New Chapter in Reliability Efforts
by Bob Hance on Tuesday, February 4, 2020
Our work can often be likened to a complicated mystery. When electric outages are tied to a weather event or an accident, it’s typically pretty easy to get the heart of the issue and restore service. However, sometimes our lineworkers must look deep and unearth one or a series of clues to find the source of reliability issues.
We recently had recurring blinks on a line in the northernmost portion of our southwest Michigan service territory. Our highly-trained, super sleuth linemen followed the regular protocol and steps to figure out the issue when they discovered something surprising and, quite frankly, astonishing. They removed a 1940s era lightning arrester, one of many devices on our system that is critical to the delivery of safe and reliable electricity. It was likely an original piece of equipment that, much like the iconic Energizer Bunny, just kept going and going and going. Needless to say the equipment was replaced and issues resolved.
I’ve said many times that an electric distribution system is nothing short of an engineering and mechanical marvel. There are so many pieces and parts that must work together in order to get the electricity from the substation to your home or business, and failure from one of those pieces or parts can cause reliability issues. Many different pieces of equipment, including over 1700 protective devices and nearly 27,000 transformers, are located on or around our 4,200 miles of overhead and underground lines and 72,000-plus poles in order for us to make electricity available to our 36,157 accounts.
We’ve spent tens-of-millions of dollars over the last decade on proactive reliability measures, specifically related to line clearance efforts. It’s made a huge difference in our customers’ service experiences, but we now realize it’s not enough.

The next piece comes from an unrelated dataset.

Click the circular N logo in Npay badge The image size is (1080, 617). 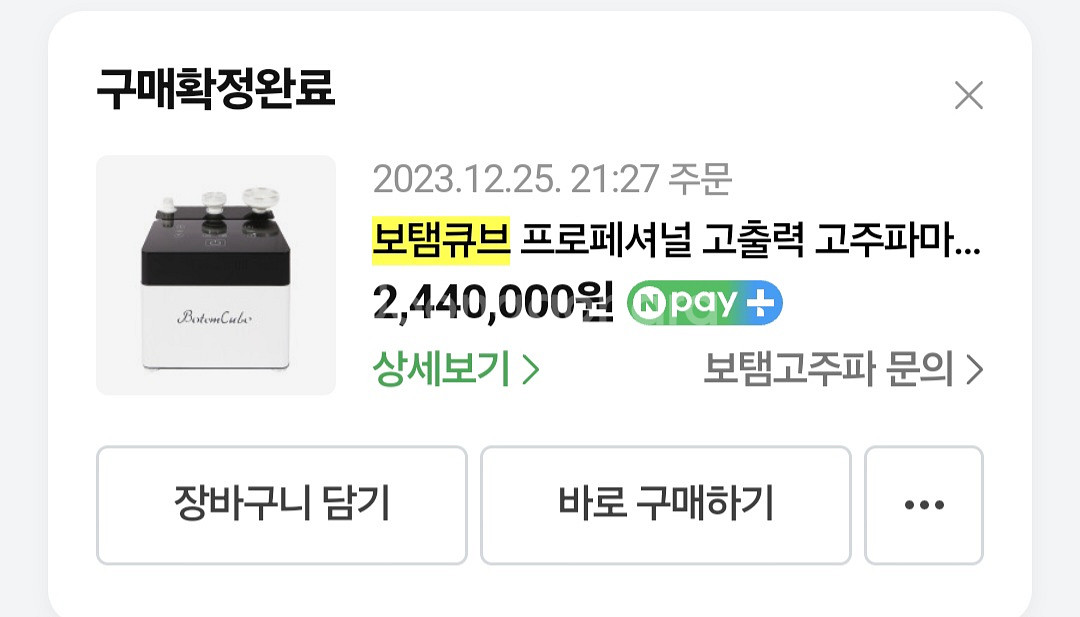coord(648,303)
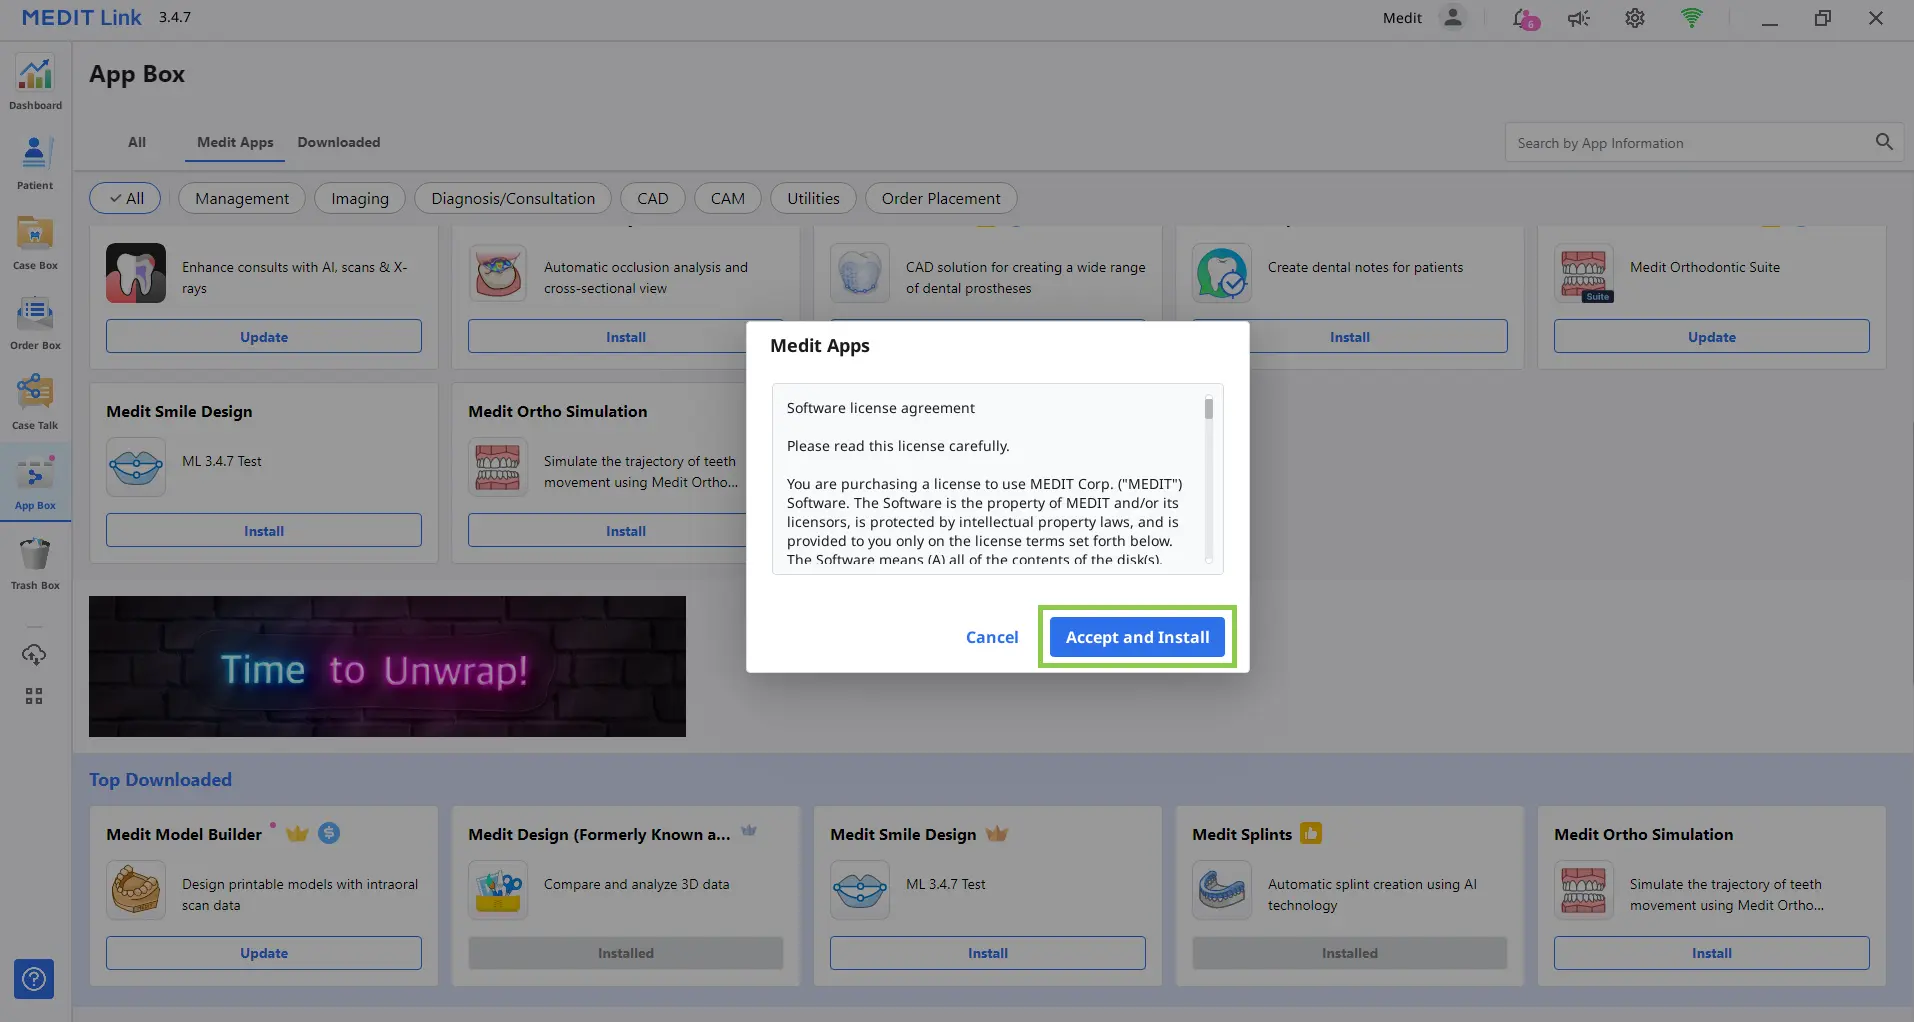
Task: Open the Dashboard from the sidebar
Action: [x=35, y=82]
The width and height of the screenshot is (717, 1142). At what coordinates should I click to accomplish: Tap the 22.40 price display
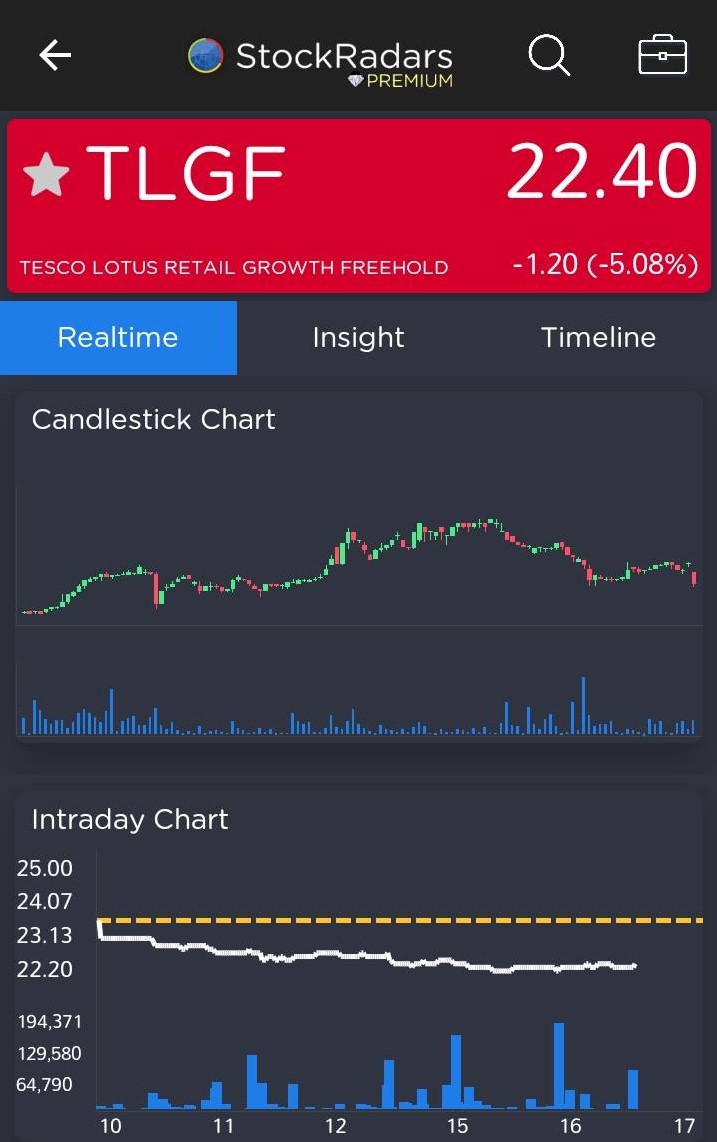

In order to keep our engineering and mechanical marvel working, we’re implementing a new level of proactive maintenance, specifically related to identifying aging equipment and infrastructure and updating it before it becomes a problem. Like our line clearance efforts, this is a long-overdue step and will take many years for full implementation, but will ultimately result in an improved service experience.
Operations and maintenance is the second largest bucket of our expense budget, eclipsed only by the cost of purchased power which accounts for almost 60% of our total expenses. In 2020 and beyond, we are escalating our commitment to investing in our system in a strategic and proactive way to improve system functionality and reliability. In November your board of directors approved a $63 million Rural Utilities Service (RUS) loan application. Among other things, these dollars will be applied to our construction and maintenance work plans as an investment in your service experience.
We can’t prevent all outages; it’s simply impossible with a largely outdoor and complex mechanical infrastructure. However, we can take proactive steps to reduce the number and duration of outages, and look forward to sharing the results of those steps as reliability improves.